Além disso, a Rússia promete receber muito bem todos os estrangeiros e não vai poupar esforços para que o evento seja um sucesso, já que tem muitos interesses. “Essa Copa do Mundo vai ser uma das mais ostentosas exatamente para mostrar outra Rússia para os estrangeiros. A Rússia quer vencer um certo preconceito que tem no Ocidente em relação a ela. A Rússia se modernizou, não é aquela de crise, bagunça, conflitos, da ideia de máfia, comunismo, espião, dessa construção do inimigo que foi construído no Ocidente”, analisa Vicente.

Quadro bem diferente da década de 70 e 80, quando Olimpíadas eram marcadas por boicotes. Em 1976, em Montreal, alguns países africanos boicotaram os Jogos por causa da inclusão da Nova Zelândia (cuja seleção de rúgbi tinha feito uma excursão à África do Sul em tempos de Apartheid) na competição.
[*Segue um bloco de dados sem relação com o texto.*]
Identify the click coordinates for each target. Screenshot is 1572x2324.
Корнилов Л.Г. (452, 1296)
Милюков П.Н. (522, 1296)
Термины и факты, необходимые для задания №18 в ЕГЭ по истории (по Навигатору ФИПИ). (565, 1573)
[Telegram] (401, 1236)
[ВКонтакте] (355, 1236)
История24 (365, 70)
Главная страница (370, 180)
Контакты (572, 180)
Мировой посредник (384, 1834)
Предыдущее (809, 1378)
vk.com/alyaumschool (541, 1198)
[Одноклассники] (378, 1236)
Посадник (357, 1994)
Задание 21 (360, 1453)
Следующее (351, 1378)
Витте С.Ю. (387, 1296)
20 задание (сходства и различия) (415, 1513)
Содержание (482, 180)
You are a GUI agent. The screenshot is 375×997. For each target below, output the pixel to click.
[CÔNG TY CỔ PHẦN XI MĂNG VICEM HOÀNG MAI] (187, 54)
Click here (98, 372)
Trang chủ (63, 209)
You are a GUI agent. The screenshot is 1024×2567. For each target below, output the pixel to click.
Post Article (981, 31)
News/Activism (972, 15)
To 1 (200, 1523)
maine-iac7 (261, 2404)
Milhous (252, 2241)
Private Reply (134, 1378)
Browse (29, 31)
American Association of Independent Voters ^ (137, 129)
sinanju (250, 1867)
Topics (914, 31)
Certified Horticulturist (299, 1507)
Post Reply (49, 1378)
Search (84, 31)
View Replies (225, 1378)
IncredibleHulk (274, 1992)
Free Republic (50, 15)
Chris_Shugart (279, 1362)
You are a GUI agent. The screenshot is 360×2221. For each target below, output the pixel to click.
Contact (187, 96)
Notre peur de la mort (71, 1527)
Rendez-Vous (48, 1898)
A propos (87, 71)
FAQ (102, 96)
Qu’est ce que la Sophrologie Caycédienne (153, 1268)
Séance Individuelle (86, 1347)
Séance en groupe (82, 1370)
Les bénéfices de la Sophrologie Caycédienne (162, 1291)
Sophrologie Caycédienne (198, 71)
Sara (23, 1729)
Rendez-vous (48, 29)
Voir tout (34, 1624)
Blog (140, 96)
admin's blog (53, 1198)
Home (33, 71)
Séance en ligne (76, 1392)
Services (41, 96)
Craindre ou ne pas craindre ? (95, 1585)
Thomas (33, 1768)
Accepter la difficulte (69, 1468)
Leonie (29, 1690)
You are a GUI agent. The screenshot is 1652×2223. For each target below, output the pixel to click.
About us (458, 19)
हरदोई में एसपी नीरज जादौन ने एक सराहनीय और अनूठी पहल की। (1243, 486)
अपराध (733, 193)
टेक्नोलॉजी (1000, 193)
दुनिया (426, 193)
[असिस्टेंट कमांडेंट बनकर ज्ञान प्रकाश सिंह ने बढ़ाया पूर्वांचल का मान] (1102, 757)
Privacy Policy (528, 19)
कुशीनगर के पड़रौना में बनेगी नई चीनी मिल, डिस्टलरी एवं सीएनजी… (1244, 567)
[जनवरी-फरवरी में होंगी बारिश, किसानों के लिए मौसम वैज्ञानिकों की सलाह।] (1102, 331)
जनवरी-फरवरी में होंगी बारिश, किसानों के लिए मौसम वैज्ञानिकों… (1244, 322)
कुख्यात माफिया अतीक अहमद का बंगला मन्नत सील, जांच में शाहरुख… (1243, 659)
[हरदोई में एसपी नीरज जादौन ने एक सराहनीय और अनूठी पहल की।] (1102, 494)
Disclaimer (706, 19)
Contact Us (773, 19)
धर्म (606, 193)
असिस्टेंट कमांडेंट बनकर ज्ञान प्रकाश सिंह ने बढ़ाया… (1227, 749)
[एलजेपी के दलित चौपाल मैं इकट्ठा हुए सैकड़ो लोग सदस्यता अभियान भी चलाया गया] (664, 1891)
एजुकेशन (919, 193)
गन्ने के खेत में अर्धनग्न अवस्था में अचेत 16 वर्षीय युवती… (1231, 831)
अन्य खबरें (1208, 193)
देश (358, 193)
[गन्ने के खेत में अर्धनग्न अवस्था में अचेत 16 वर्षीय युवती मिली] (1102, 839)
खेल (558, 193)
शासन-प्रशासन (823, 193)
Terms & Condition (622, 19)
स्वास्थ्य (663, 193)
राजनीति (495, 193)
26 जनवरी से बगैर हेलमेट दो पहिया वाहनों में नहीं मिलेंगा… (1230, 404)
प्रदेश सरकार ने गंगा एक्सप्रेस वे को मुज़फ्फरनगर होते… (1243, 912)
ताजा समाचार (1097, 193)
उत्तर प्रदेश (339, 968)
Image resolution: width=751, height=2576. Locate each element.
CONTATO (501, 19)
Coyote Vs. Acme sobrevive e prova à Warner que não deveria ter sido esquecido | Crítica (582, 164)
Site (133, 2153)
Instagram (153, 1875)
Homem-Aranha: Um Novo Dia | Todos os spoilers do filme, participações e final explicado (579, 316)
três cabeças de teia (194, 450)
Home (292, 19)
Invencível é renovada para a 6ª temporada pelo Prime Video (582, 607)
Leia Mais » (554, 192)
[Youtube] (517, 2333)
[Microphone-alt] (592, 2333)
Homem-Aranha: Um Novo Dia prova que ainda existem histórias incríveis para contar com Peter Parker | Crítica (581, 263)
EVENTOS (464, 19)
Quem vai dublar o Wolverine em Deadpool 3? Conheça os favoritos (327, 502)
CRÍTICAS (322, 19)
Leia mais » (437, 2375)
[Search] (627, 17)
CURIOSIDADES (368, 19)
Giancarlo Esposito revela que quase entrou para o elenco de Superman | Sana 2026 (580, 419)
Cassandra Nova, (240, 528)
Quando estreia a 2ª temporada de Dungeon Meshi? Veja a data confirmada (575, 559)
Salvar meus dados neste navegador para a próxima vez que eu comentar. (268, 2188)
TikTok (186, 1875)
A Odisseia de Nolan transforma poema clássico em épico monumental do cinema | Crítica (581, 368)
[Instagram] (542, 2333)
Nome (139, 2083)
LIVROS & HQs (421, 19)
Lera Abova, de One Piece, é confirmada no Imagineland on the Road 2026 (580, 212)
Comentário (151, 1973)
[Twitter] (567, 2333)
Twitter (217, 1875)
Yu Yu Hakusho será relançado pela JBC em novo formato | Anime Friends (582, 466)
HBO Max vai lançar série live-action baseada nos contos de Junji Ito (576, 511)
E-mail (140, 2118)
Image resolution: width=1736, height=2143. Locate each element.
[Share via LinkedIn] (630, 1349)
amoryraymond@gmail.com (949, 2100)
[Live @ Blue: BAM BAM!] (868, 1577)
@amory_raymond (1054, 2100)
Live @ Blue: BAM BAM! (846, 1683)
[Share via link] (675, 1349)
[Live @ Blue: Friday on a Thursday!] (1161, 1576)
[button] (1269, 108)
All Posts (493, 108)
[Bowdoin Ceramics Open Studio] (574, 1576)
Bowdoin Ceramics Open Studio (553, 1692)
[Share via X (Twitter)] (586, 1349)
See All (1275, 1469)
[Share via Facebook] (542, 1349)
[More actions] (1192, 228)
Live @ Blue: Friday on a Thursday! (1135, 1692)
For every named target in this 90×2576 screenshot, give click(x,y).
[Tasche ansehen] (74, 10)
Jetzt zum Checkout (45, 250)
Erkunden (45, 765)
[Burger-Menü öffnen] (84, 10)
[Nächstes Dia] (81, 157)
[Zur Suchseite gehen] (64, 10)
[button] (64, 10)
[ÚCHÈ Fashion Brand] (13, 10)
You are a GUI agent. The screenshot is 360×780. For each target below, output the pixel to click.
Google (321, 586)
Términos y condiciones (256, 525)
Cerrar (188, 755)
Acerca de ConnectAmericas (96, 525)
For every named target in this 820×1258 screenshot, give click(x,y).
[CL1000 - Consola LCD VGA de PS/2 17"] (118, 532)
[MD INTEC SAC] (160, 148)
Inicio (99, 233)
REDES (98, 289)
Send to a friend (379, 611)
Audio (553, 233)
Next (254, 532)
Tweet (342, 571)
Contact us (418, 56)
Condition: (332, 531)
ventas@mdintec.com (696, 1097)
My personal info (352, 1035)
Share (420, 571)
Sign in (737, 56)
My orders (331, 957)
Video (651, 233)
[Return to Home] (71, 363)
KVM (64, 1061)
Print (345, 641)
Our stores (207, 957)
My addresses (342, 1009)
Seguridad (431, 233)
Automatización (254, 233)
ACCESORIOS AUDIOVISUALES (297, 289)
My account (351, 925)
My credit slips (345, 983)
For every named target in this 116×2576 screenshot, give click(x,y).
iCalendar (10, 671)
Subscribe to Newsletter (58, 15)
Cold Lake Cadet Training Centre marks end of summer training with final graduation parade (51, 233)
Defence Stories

Em 1980, o presidente Jimmy Carter liderou o boicote capitalista em Moscou – além de EUA, Alemanha Ocidental, Japão e Canadá não mandaram atletas para a União Soviética.

A resposta veio quatro anos depois: 15 países do bloco soviético se recusaram a participar do evento em Los Angeles. Em 1988, foi a vez de Cuba: Fidel Castro proibiu seus atletas de viajar para a Coreia do Sul para competir em Seul.